TO-DO LIST:
1 > Repeat the passage of the Web services interoperability article below word for word, from "While most, if" up to and including "the deployed solution.".
2 > List every advanced feature area that the Web services interoperability article below names as one where vendors offer support beyond the established standards.
3 > In the Web services interoperability article below, on what date did WS-I release the Final Material version of the WS-I Basic Profile 1.0 specification?

SUPPLIED PASSAGE:
|By Christopher Ferris||
|December 31, 2003 09:19 AM EST||
On August 12, 2003, the Web Services Interoperability Organization (WS-I), released the Final Material version of the WS-I Basic Profile 1.0 specification. This publication represents an important milestone for WS-I and the Web services community as a whole. It specifies the standards and technologies required for interoperability between Web services implementations running on different software and operating system platforms.
The Promise of Interoperability
The promise of interoperability is possibly the most important aspect of Web services technologies. That promise stems from the fact that Web services has its foundations in XML, which itself is interoperable across all platforms and programming languages. However, because Web services leverages heavily on the extensible nature of XML, the interoperability aspect of Web services is significantly challenged.
While most, if not all, vendors provide support for the established Web services standards, they are still motivated to provide added value to their customers in the form of advanced feature support for things such as security, reliability, transactions, and business process orchestration. Because many of the advanced Web services features are still in the early stages of development and adoption, developers and IT managers need more than just a checklist of (emerging) standards when making project implementation or product purchasing decisions. They need help in being able to determine when they are "coloring outside the lines" so that they can weigh the merits of incorporating these advanced features against the importance of ensuring broad interoperability of the deployed solution.

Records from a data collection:
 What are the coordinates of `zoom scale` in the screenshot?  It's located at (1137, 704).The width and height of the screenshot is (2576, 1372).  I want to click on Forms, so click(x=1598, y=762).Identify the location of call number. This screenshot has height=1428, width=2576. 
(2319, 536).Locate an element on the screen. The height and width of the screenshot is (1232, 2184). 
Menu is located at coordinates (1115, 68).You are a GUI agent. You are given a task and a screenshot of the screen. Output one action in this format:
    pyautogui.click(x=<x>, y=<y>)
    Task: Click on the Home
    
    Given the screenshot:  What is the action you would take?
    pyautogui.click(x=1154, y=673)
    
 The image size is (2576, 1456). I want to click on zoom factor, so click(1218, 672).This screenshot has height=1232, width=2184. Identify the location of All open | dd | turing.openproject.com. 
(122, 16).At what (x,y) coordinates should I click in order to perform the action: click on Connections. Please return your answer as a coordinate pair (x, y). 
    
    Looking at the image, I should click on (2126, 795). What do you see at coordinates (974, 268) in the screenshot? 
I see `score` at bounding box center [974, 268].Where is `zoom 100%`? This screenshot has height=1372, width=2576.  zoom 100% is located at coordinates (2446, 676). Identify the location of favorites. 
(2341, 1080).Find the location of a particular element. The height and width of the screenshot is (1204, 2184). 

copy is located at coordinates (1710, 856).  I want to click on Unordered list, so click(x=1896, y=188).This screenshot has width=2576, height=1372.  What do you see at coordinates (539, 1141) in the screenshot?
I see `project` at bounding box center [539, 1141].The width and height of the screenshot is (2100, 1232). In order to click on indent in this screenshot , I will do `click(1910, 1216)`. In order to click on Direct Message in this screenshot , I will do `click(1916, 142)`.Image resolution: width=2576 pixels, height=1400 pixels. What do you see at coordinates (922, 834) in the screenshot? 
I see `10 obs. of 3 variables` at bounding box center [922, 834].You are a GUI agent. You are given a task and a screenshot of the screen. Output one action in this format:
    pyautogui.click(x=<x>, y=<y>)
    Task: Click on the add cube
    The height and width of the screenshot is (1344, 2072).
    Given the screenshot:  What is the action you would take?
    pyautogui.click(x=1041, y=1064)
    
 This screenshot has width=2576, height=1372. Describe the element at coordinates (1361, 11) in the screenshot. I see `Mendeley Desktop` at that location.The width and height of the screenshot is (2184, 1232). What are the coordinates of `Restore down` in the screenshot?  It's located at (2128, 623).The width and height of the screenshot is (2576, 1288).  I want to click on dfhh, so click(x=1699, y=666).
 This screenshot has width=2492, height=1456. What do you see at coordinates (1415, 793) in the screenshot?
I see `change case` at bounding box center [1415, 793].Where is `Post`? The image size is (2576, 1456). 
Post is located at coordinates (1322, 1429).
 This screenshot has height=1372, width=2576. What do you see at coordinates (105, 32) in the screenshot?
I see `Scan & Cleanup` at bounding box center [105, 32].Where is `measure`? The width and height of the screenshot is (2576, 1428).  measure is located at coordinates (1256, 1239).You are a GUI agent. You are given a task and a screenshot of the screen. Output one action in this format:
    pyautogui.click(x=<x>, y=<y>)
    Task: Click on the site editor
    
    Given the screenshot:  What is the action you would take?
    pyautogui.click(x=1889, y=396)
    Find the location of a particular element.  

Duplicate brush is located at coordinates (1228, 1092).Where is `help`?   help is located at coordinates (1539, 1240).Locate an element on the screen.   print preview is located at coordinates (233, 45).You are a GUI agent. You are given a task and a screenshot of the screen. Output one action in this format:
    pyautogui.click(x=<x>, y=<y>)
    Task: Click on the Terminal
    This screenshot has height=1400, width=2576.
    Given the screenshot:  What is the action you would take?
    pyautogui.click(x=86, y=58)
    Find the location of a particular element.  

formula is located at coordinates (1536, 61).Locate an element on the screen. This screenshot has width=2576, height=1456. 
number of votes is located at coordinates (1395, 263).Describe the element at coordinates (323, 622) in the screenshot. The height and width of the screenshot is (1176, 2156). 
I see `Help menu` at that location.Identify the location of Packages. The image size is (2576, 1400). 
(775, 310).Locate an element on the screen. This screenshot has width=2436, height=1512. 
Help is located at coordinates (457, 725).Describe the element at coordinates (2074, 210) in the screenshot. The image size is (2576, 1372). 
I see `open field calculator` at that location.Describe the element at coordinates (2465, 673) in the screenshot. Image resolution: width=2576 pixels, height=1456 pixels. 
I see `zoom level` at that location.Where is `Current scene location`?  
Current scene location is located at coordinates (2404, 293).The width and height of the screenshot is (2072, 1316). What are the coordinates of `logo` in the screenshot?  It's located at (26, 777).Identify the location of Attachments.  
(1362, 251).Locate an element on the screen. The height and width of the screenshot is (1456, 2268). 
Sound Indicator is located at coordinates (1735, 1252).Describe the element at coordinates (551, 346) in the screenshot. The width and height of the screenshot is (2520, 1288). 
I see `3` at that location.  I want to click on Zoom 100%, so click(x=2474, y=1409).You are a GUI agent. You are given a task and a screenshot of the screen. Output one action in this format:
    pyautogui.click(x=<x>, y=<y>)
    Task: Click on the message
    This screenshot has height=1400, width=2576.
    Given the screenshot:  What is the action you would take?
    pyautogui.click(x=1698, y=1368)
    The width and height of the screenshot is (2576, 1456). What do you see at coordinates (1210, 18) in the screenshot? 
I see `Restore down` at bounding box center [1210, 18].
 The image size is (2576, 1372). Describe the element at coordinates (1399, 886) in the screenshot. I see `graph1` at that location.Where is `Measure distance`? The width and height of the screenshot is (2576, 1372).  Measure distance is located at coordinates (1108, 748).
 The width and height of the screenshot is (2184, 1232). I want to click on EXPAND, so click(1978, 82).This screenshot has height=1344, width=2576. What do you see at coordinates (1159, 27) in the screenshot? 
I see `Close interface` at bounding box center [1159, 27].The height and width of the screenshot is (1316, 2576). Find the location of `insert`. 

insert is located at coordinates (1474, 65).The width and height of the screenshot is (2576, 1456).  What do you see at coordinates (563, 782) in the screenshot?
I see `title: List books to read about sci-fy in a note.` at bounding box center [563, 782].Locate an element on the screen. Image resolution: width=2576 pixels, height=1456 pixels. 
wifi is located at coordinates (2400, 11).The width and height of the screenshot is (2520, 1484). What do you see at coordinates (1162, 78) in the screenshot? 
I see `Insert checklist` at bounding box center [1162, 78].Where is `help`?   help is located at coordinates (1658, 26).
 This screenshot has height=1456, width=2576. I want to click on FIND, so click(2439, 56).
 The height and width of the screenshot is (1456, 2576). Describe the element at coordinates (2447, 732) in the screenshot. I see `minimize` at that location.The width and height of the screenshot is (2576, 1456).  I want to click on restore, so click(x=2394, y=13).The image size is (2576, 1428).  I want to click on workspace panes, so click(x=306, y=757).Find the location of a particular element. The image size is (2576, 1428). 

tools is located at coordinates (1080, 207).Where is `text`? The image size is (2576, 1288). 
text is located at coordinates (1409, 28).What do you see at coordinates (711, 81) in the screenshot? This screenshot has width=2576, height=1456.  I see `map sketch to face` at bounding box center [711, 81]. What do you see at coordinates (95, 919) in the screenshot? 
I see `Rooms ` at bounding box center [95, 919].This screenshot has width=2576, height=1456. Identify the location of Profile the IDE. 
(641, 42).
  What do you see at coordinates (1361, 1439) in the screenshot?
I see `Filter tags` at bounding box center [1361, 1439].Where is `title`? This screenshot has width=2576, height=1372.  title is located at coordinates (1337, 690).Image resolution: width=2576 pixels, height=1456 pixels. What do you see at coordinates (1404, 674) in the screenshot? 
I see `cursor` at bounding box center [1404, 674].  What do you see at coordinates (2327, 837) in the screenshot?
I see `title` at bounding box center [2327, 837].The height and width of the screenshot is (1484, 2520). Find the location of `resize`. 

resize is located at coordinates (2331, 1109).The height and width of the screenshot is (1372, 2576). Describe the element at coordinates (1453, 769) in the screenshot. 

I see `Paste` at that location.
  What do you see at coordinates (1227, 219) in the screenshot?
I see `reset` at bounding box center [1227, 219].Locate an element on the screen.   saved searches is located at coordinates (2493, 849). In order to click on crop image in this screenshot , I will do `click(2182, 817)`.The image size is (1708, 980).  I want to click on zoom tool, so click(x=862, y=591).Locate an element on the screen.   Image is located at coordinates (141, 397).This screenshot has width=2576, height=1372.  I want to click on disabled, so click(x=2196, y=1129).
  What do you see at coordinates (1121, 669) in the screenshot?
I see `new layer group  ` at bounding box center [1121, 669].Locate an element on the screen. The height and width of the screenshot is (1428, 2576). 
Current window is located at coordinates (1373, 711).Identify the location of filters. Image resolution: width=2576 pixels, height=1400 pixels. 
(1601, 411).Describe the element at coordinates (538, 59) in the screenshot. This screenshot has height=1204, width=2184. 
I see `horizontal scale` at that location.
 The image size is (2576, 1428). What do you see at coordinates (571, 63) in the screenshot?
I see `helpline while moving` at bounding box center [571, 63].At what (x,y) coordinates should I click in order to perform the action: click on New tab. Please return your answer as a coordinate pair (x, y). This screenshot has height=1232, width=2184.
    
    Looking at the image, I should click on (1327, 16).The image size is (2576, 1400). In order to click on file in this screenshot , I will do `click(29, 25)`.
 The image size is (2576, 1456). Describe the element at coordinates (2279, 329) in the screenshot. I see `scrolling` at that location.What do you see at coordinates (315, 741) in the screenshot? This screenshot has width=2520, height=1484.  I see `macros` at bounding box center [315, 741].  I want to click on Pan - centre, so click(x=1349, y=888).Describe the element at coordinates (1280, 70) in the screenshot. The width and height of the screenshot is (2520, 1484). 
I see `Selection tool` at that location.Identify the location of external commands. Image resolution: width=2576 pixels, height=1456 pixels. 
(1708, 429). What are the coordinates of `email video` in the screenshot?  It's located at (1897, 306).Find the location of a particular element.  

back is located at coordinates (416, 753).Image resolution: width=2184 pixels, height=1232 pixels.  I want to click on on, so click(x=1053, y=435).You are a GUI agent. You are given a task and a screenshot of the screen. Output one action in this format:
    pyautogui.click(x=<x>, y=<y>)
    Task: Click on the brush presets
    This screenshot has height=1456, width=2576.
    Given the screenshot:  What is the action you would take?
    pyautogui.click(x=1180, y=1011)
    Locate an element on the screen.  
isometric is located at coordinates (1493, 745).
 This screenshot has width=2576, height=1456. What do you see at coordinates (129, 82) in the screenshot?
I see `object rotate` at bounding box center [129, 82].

ANSWERS PROVIDED:
1 >
While most, if not all, vendors provide support for the established Web services standards, they are still motivated to provide added value to their customers in the form of advanced feature support for things such as security, reliability, transactions, and business process orchestration. Because many of the advanced Web services features are still in the early stages of development and adoption, developers and IT managers need more than just a checklist of (emerging) standards when making project implementation or product purchasing decisions. They need help in being able to determine when they are "coloring outside the lines" so that they can weigh the merits of incorporating these advanced features against the importance of ensuring broad interoperability of the deployed solution.

2 > Security, reliability, transactions, and business process orchestration.

3 > August 12, 2003.